- **Task to complete**: From the records below, take each line where the string "agent" shows up and copy it.

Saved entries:
----------------------------------------

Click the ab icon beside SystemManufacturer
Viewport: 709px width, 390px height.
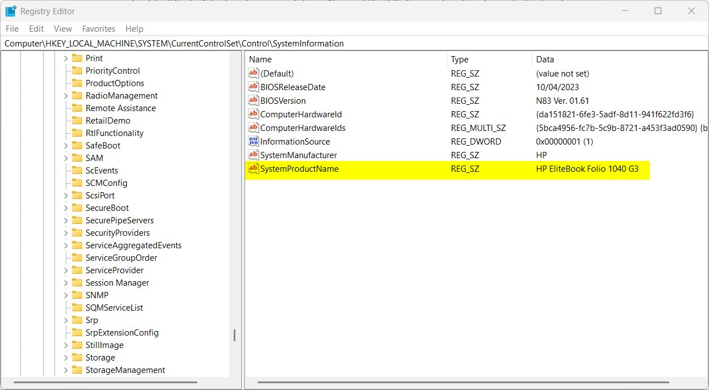point(253,155)
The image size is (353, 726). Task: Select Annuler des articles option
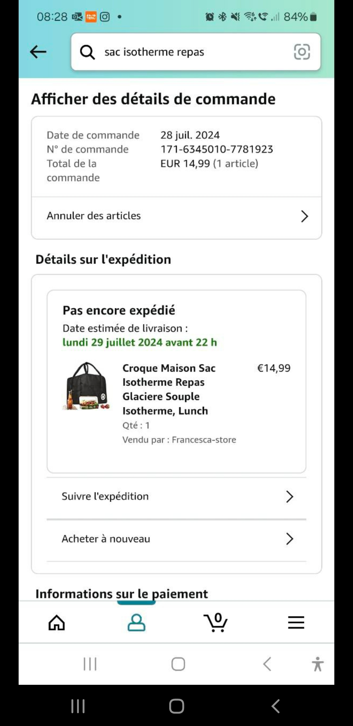[x=94, y=216]
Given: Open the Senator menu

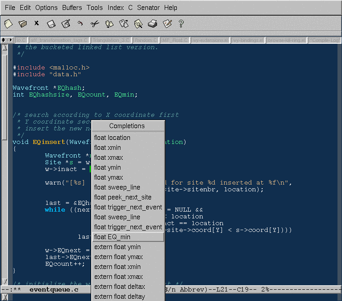Looking at the screenshot, I should pos(148,8).
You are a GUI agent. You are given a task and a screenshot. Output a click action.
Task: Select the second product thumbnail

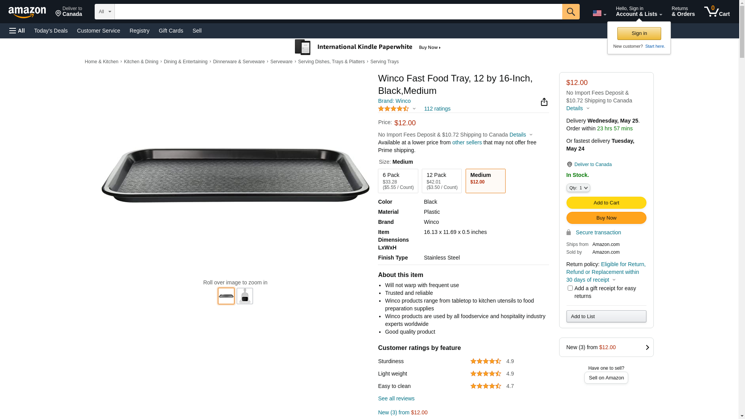tap(244, 296)
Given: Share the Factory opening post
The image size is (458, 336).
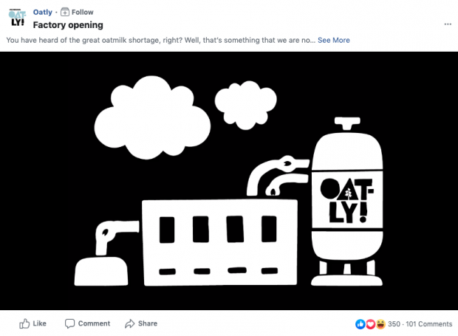Looking at the screenshot, I should pos(141,323).
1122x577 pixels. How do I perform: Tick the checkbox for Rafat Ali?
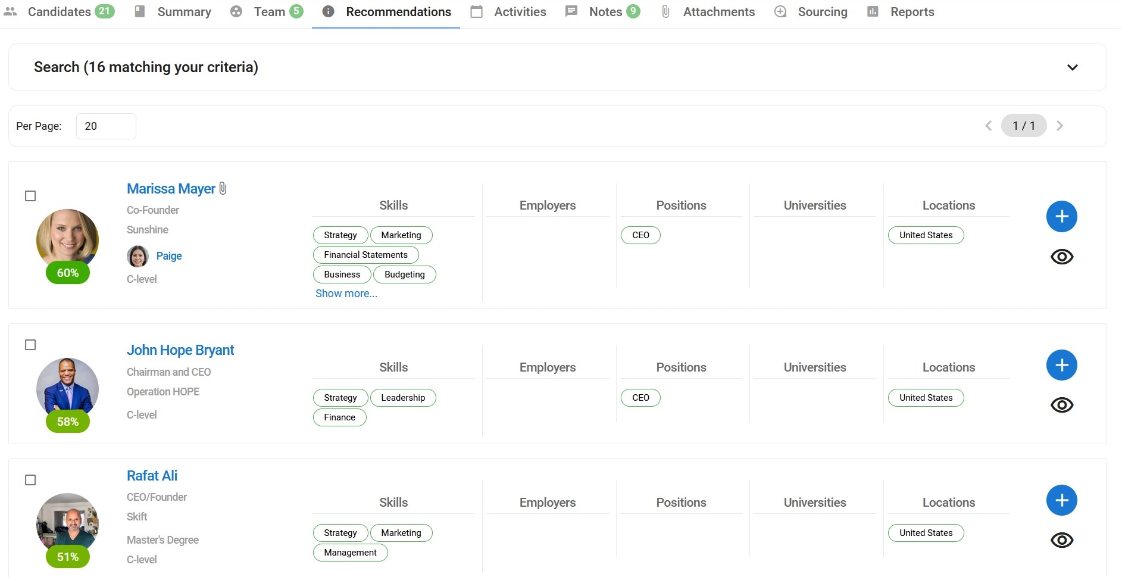(30, 480)
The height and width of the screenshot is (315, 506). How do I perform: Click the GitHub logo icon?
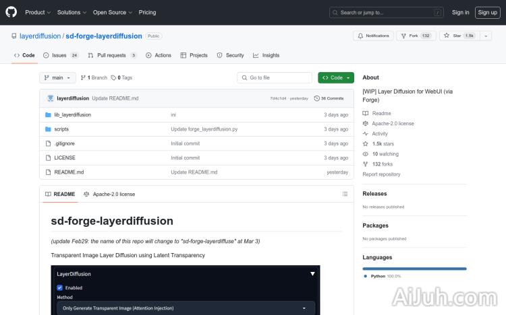click(x=13, y=12)
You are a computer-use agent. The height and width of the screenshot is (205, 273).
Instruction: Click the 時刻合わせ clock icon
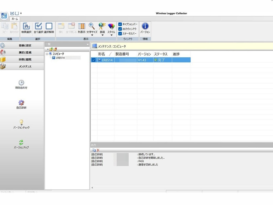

----------------------------------------

- **Answer space**:
You are a GUI agent. You are given a task and a screenshot. Output a click action.
You are a computer-use agent. The height and width of the screenshot is (205, 273).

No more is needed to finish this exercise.